### Document section
++++++++

The fact that the Bologna Process was forged "at the birthday parties of elite universities" is a sign of its "original sin" and indicative of a notable "democratic deficit" underlying the initiative.
That is the view of Sacha Garben, a fellow in the law department at the London School of Economics, who put forward a major critique of Bologna at a workshop on higher education and Europe on 23 March.
Dr Garben was responding to the former education minister Baroness Blackstone, who told the event - Europe's Crisis, Higher Education's Chance: Reframing the Integration Issue in the Europe of Knowledge - about her role in bringing about the Bologna Declaration. She described how in early 1998 her French equivalent, Claude Allègre, had asked her for a meeting.
"In despair about the French higher education system, which he believed to be unreformable from within", he had proposed that the two of them, together with colleagues from Germany and Italy, should mark the 800th anniversary of the creation of the Sorbonne with "plans for greater integration of their HE systems on the Anglo-Saxon model".
Despite much protest from some European nations, Baroness Blackstone went on, the announcement led to the Bologna Declaration in 1999. She had lobbied successfully for it to be a European rather than a European Union initiative, "with the Commission playing a minor part", and it has now been signed by 47 countries, including accession states.
But Dr Garben said the way the Sorbonne and Bologna declarations had come about meant that they lacked democratic legitimacy.
Instead of going through the checks and balances of legislation and ratification, the Bologna Process, and the European Commission's recent strategies affecting higher education such as Europe 2020, represented a form of "soft law" lacking in transparency and built-in safeguards.
While this was "worrying in and of itself" for a democrat, continued Dr Garben, the processes were also "the key motors behind the marketisation of higher education, which touches on many fundamental questions of how we see our societies. It is unacceptable that such key decisions are being made in such an undemocratic way."

++++++++

### Data extract
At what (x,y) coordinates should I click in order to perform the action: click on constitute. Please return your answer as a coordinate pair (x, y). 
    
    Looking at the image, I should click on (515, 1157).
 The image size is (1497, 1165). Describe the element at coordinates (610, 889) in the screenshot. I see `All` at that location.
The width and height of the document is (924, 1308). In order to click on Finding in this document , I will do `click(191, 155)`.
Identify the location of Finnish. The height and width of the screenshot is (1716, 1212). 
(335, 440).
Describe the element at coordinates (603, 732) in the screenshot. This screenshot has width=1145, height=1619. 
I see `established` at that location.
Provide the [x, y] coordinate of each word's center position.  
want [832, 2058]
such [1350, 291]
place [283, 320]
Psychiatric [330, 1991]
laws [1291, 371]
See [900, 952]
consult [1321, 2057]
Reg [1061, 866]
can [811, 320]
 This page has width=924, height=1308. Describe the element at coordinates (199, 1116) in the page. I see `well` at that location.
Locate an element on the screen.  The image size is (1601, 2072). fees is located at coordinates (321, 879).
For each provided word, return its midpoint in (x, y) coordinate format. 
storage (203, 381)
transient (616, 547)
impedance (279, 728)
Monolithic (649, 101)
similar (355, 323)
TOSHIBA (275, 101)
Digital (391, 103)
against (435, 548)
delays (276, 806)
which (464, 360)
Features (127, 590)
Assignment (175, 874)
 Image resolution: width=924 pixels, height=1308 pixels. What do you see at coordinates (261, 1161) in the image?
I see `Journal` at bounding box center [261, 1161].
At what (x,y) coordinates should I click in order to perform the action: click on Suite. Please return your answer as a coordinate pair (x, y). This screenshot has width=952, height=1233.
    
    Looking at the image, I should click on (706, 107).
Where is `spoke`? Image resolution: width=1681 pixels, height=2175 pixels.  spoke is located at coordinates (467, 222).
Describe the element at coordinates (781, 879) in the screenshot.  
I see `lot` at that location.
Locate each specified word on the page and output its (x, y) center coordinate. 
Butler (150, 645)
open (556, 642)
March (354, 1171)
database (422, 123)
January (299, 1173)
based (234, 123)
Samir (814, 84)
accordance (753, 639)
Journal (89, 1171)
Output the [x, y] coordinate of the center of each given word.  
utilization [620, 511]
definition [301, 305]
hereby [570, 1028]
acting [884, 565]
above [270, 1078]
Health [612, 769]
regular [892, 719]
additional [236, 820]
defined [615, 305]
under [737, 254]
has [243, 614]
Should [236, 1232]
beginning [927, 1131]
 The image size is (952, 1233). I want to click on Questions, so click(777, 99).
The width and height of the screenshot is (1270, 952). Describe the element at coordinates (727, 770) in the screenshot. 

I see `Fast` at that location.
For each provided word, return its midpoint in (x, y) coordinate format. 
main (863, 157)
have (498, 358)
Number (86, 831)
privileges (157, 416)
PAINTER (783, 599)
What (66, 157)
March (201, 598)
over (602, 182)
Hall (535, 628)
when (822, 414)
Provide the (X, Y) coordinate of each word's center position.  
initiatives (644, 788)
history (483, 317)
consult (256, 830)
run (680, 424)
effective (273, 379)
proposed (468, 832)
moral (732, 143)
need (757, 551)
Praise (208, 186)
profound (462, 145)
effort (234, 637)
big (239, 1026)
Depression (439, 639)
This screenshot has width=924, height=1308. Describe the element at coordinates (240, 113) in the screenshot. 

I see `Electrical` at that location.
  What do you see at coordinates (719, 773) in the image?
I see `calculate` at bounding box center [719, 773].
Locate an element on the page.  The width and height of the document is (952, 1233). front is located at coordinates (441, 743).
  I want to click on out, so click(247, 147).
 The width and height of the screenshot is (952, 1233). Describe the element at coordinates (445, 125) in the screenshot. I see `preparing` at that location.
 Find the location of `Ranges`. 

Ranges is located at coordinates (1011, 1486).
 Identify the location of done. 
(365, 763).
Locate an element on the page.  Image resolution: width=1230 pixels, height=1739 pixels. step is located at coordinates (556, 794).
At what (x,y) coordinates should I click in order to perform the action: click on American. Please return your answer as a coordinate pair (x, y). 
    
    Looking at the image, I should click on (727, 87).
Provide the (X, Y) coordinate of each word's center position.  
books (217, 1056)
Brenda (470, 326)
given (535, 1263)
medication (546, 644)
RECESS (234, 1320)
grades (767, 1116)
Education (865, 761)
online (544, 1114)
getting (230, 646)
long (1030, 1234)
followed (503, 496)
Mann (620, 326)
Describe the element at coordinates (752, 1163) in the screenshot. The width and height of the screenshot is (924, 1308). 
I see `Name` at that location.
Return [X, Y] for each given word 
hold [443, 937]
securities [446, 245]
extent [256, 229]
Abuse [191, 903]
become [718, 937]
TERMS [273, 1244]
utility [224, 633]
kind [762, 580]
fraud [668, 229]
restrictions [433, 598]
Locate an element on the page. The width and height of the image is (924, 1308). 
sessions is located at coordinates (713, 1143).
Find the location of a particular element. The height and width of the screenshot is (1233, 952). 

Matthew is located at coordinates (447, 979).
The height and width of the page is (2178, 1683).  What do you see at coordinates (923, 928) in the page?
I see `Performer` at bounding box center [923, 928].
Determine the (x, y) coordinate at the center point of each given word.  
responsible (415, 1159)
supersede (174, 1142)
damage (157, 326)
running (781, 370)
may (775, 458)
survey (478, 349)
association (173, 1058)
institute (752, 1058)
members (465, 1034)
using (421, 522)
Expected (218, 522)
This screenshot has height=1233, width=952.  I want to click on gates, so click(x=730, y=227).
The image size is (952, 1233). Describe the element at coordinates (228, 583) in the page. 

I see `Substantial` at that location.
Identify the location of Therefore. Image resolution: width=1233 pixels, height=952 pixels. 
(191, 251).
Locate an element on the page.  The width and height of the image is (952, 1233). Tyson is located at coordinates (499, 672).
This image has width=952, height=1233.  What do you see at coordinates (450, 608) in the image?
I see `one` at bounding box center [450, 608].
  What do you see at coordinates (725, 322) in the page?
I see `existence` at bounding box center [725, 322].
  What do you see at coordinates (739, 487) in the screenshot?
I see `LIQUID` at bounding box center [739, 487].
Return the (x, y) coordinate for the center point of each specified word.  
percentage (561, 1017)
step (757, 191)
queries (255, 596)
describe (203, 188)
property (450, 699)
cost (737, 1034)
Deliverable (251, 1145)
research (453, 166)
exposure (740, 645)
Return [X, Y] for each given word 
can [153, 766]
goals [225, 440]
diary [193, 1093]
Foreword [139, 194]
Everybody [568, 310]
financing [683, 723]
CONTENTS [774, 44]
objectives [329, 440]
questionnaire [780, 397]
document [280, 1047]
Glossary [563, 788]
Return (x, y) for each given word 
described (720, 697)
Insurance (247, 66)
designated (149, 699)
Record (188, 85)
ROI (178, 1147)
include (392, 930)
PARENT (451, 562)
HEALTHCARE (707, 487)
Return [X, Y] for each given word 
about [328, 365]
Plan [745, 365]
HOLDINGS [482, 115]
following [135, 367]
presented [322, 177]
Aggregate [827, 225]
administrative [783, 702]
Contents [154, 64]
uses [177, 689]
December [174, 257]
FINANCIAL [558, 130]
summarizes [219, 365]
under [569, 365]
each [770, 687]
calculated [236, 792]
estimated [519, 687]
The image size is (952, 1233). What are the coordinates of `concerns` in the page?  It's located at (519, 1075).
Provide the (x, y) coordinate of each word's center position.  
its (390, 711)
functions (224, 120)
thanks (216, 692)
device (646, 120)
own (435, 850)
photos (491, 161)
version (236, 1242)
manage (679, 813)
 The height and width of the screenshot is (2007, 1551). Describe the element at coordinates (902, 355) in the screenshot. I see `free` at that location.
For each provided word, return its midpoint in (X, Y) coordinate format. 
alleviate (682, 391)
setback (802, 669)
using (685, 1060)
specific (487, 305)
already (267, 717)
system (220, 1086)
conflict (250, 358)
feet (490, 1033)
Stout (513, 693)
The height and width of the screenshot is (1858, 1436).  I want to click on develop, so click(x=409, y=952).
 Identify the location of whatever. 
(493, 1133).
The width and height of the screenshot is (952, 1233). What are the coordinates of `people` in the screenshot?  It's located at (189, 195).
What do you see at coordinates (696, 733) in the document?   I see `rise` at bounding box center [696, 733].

++++++++

### What to work on
1. In the article on the Bologna Process, how many countries have now signed the Bologna Declaration?
2. Quote the article on the Bologna Process word for word, starting at "Despite much protest" and ending at "lacked democratic legitimacy.".
3. Write what comes next in the article on the Bologna Process, picking up after its final sentence.

### Answers for the exercise
1. 47 countries, including accession states.

2.
Despite much protest from some European nations, Baroness Blackstone went on, the announcement led to the Bologna Declaration in 1999. She had lobbied successfully for it to be a European rather than a European Union initiative, "with the Commission playing a minor part", and it has now been signed by 47 countries, including accession states.
But Dr Garben said the way the Sorbonne and Bologna declarations had come about meant that they lacked democratic legitimacy.

3.
The only solution was to incorporate their provisions into the formal body of EU law, she argued.
Pedro Teixeira, assistant professor of economics at the University of Porto in Portugal, also noted "a growing trend towards marketisation in higher education at the national level, which could lead naturally to the emergence of a market across Europe". Yet both university rankings and the distribution of grants by the European Research Council showed a clear pattern of "winners and losers" among European nations, with the UK, Switzerland and the Netherlands doing well and those in Southern, Central and Eastern Europe lagging far behind.
If such trends give "a picture of what is to come", he added, "it is likely to generate significant tensions around the Bologna Process".
Meanwhile, Baroness Young, presenting the House of Lords' recent report The Modernisation of Higher Education in Europe, responded that its inquiry had found "no witnesses who wanted the Bologna Process to be reconstituted on a more formal footing".
Anne Corbett, visiting fellow at the LSE's European Institute, was also "unconvinced that we are likely to see any political enthusiasm for the legal integration of higher education into mainstream EU policy".